▸ **YOUR ASSIGNMENT**: Every entry below needs to be repeated exactly as written.

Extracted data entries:
=== Section Start ===
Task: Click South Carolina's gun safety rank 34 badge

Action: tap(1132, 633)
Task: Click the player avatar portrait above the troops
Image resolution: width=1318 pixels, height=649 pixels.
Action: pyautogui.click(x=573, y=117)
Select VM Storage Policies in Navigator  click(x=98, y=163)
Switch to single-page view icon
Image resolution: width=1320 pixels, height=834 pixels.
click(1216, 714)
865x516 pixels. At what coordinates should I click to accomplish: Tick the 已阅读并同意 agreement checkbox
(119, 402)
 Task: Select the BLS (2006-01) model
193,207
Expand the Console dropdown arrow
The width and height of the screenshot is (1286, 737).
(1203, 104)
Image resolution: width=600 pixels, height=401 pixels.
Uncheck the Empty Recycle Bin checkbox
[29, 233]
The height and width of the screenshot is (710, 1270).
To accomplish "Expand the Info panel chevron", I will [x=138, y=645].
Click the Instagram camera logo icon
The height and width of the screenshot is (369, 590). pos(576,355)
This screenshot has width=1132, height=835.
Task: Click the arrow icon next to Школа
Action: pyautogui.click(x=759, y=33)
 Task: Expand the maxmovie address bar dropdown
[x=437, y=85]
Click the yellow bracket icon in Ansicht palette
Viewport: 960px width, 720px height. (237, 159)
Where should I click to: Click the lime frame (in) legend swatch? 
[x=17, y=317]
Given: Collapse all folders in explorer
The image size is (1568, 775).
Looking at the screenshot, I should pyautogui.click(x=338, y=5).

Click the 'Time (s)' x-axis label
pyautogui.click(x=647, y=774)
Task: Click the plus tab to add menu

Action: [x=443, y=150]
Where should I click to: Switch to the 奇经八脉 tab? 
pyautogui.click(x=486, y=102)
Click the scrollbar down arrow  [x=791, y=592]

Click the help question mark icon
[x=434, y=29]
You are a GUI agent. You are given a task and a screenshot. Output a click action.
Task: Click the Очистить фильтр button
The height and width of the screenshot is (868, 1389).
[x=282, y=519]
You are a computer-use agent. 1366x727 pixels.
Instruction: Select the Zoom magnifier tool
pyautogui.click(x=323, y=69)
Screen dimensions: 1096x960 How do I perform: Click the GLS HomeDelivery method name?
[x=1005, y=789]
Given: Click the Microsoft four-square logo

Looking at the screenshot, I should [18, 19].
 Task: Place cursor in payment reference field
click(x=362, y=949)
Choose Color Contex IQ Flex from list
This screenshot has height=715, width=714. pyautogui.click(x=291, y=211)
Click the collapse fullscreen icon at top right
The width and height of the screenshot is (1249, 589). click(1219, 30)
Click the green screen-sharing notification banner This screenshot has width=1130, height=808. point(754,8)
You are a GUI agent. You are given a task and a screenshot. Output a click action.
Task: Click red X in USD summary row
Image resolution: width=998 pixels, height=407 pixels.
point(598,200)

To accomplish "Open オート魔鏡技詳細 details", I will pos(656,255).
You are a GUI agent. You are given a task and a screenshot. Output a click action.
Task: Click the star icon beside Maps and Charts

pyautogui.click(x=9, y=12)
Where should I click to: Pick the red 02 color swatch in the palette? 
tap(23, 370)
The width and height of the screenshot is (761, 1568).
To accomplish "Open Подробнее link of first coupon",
=== Section End ===
▸ **OUTPUT OF THE EXERCISE**:
Task: Click South Carolina's gun safety rank 34 badge

Action: tap(1132, 633)
Task: Click the player avatar portrait above the troops
Image resolution: width=1318 pixels, height=649 pixels.
Action: pyautogui.click(x=573, y=117)
Select VM Storage Policies in Navigator  click(x=98, y=163)
Switch to single-page view icon
Image resolution: width=1320 pixels, height=834 pixels.
click(1216, 714)
865x516 pixels. At what coordinates should I click to accomplish: Tick the 已阅读并同意 agreement checkbox
(119, 402)
 Task: Select the BLS (2006-01) model
193,207
Expand the Console dropdown arrow
The width and height of the screenshot is (1286, 737).
(1203, 104)
Image resolution: width=600 pixels, height=401 pixels.
Uncheck the Empty Recycle Bin checkbox
[29, 233]
The height and width of the screenshot is (710, 1270).
To accomplish "Expand the Info panel chevron", I will [x=138, y=645].
Click the Instagram camera logo icon
The height and width of the screenshot is (369, 590). pos(576,355)
This screenshot has width=1132, height=835.
Task: Click the arrow icon next to Школа
Action: pyautogui.click(x=759, y=33)
 Task: Expand the maxmovie address bar dropdown
[x=437, y=85]
Click the yellow bracket icon in Ansicht palette
Viewport: 960px width, 720px height. (237, 159)
Where should I click to: Click the lime frame (in) legend swatch? 
[x=17, y=317]
Given: Collapse all folders in explorer
The image size is (1568, 775).
Looking at the screenshot, I should pyautogui.click(x=338, y=5).

Click the 'Time (s)' x-axis label
pyautogui.click(x=647, y=774)
Task: Click the plus tab to add menu

Action: [x=443, y=150]
Where should I click to: Switch to the 奇经八脉 tab? 
pyautogui.click(x=486, y=102)
Click the scrollbar down arrow  [x=791, y=592]

Click the help question mark icon
[x=434, y=29]
You are a GUI agent. You are given a task and a screenshot. Output a click action.
Task: Click the Очистить фильтр button
The height and width of the screenshot is (868, 1389).
[x=282, y=519]
You are a computer-use agent. 1366x727 pixels.
Instruction: Select the Zoom magnifier tool
pyautogui.click(x=323, y=69)
Screen dimensions: 1096x960 How do I perform: Click the GLS HomeDelivery method name?
[x=1005, y=789]
Given: Click the Microsoft four-square logo

Looking at the screenshot, I should [18, 19].
 Task: Place cursor in payment reference field
click(x=362, y=949)
Choose Color Contex IQ Flex from list
This screenshot has height=715, width=714. pyautogui.click(x=291, y=211)
Click the collapse fullscreen icon at top right
The width and height of the screenshot is (1249, 589). click(1219, 30)
Click the green screen-sharing notification banner This screenshot has width=1130, height=808. point(754,8)
You are a GUI agent. You are given a task and a screenshot. Output a click action.
Task: Click red X in USD summary row
Image resolution: width=998 pixels, height=407 pixels.
point(598,200)

To accomplish "Open オート魔鏡技詳細 details", I will pos(656,255).
You are a GUI agent. You are given a task and a screenshot. Output a click action.
Task: Click the star icon beside Maps and Charts

pyautogui.click(x=9, y=12)
Where should I click to: Pick the red 02 color swatch in the palette? 
tap(23, 370)
The width and height of the screenshot is (761, 1568).
To accomplish "Open Подробнее link of first coupon",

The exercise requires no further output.